The summary is something we’ve been following for awhile now. And it’s not limited to millennials. This one spans generations. Here it goes:

The kids are not alright. They are tired. Not just a little bit tired. They are to-their-core tired. They are burnt out, unhappy, dropping out, and looking for meaning. And into that need for meaning have rushed a hundred motivational hashtags. And beautiful instagram accounts. And pre-packaged self-care experiences. Many of them polished up and brought to market by the people in that article.

And it isn’t helping. The antidote is the poison. And it’s making people feel worse.

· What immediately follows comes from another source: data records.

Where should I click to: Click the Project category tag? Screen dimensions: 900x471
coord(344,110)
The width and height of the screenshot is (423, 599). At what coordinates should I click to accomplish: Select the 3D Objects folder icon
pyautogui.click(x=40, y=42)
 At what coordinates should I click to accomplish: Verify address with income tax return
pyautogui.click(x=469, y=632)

Anne Helen Petersen, the author of the piece, has the right level of skepticism. We should be skeptical about anyone peddling burnout cures right now. But she also comes away half-convinced, and that feels hopeful.

In our own programs, we sometimes ask bosses what it looks like when they’re underwater. One lets the mail pile up. Another stops going to the gym. I do this thing where I read every email in my inbox, decide I can’t deal with it, and mark it unread again. It’s cathartic to watch a group of leaders talk about their own traps. Once you know them, you can spot them.

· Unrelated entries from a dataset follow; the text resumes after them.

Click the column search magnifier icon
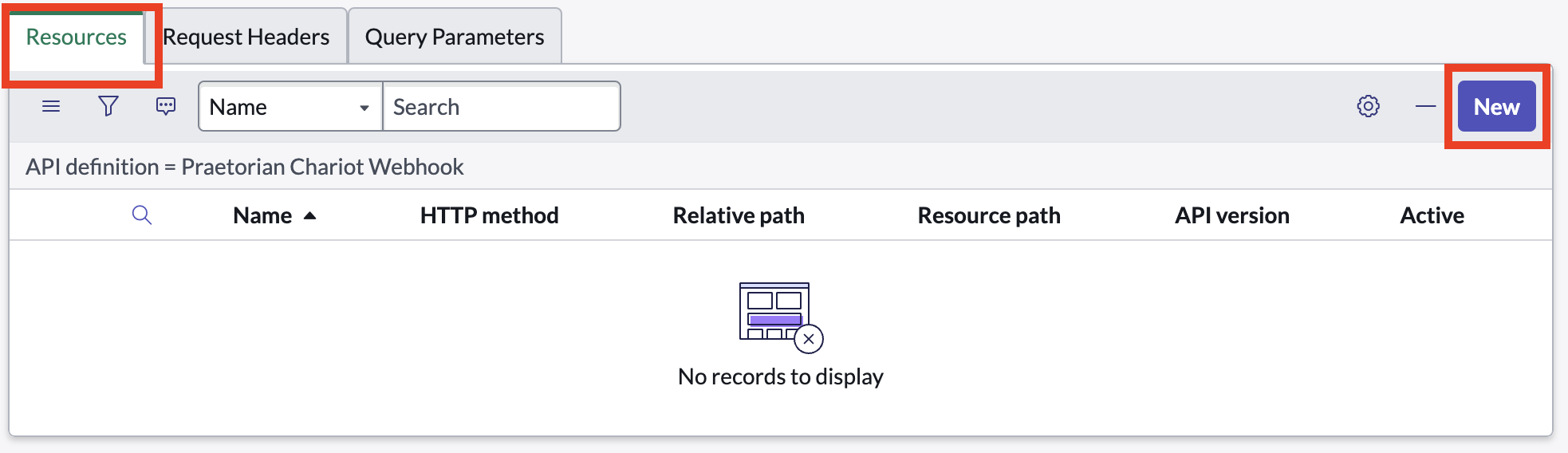 point(142,215)
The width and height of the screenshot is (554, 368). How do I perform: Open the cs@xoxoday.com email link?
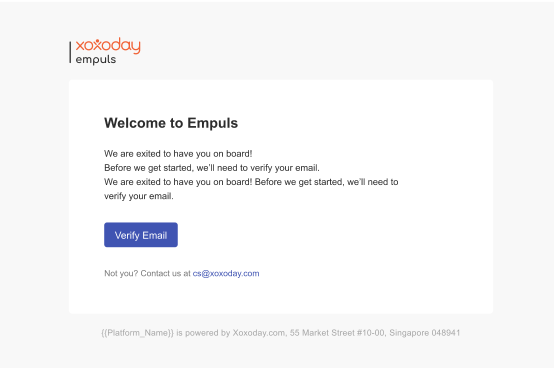click(x=226, y=273)
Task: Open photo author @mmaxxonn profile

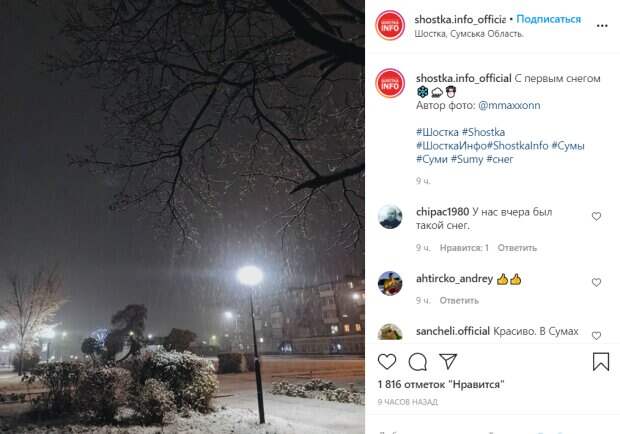Action: click(509, 106)
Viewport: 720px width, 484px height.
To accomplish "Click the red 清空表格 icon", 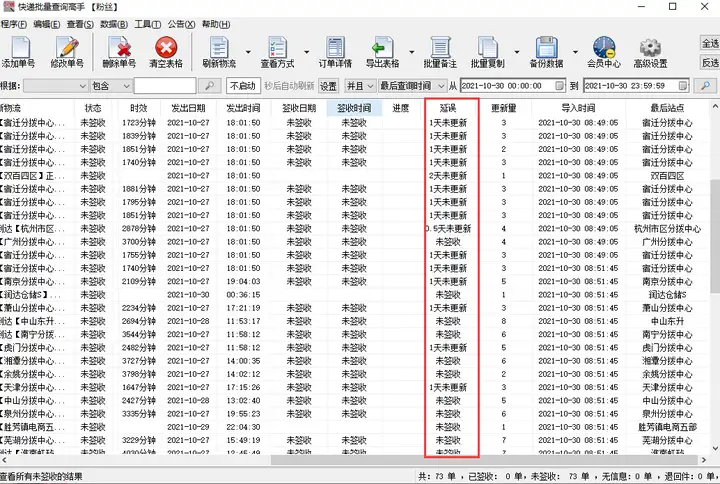I will point(165,52).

Then we ask them what gets them back above. Some say music. Or walks in nature. A lot of them talk about making lists. Or “spending time with friends even when I really don’t want to.” Some say quiet.

No one says pre-packaged self-care experiences.

Take care of yourselves out there, friends. Keep warm.

— Melissa & Johnathan


What Melissa’s reading

Can I offer you a credit?

A credit? Like for future service?

Yes. For the next time you do business with us. The man on the other end of the phone was serious. I was certain he was joking. But nope. Totally serious. 

I had just told him that we wouldn’t use their service again due to a poor experience. No, no, I don’t think you understand. We can’t use you again. You didn’t do a good job. We were unhappy with the work you did. Why would we buy from you again? 

He wanted to fight. Which is a weird response for a vendor on the end of a break up.

But it was the way in which he wanted to fight that stuck out to me. He felt like his company was being cancelled. That they had missed a few key details and that meant we wouldn’t use them again. 

And that felt unfair to him. And in ways that felt extremely patronizing, he proceeded to explain that people deserve a second chance. And that not everyone gets everything perfect all the time. 

Their errors were major. But the bigger problem was that the way the company handled their screw-ups was sloppy and unprofessional. The idea of signing any new paperwork with them again felt like a bad call. And I said so. The man on the other end of the phone was pissed. The nice part is that it reinforced the decision we’d already made. Time to find a new vendor. 

There are at least three different articles in The New York Times alone right now on cancel culture. And there’s a lot of concern about what it means if we’ve built a culture where no one can ever make mistakes, no one can grow, and no one can disagree.

I kept looking for a non-strawman take on cancel culture. Something in the space between “no one can ever disagree” and “I don’t want to buy your faulty shit more than once, credits be damned.”

Enter Shree Padakar’s piece. I’m gonna give her the last word here. 

People who benefit from the status quo are leaning on cancel culture, or call-out culture, to duck accountability. Those who roll their eyes and claim “cancel culture” when people protest their choice of speaker focus on the most surface aspects of social pushback — usually tone. How rude, how loud, how uncivil. But they discard the principles of social justice that underpin the pushback.

It’s easier to dismiss others as over-sensitive than to look inward and seek accountability. Easier to deny a problem exists by labelling it fake than to address the difficult task of changing the status quo.


What Johnathan’s reading

Can I tell you, I’m sort of done with the word “snackable”? At least when applied to content. There are so many articles out there with titles like “3 quick tips to eliminate racism” or “You Won’t Believe What This Company Did To Fix Sexism” and they just… make everything worse.

I feel broadly the same about people in the management training space who claim they can cover it all in a lunch-and-learn. Some things take hard, personal work. Some gardens need years of weeding. There’s nothing snackable about that and there shouldn’t be.

So imagine my surprise at this little collection of well-articulated advice:

How the Best Bosses Interrupt Bias on Their Teams

It’s a trick, see. The tools are concrete (“Set up a rotation for office housework”, “Limit referral hiring”) and have clear benefits. It feels pretty snackable. But to be able to implement them, you need to actually do some not-snackable work.

Take their advice to “Define culture fit.” That’s a snackable tip right there. 3 words, and one of them is really short. Yum. But to do that thing, you’d have to sit down with the rest of your team and have a discussion about it. What predicts success in our culture? What gets people promoted here? Do we feel good about that? And how should we interview for that in an effective, consistent way?

A funny thing is: we facilitate that exact conversation in a lot of our programs. “What do we really value? And how do we feel about that? And how would we see it in a candidate?” And can I tell you something? Those conversations are outstanding. When you peel people away from repeating the values poster and get them to engage with it, the stuff they dig out of that garden is really good.

If you have the energy to make things better today, go read that piece. Find a tool that speaks to you, and figure out how to make it real for your team/org/company before the end of the year. There’s still time for some weeding before the snow.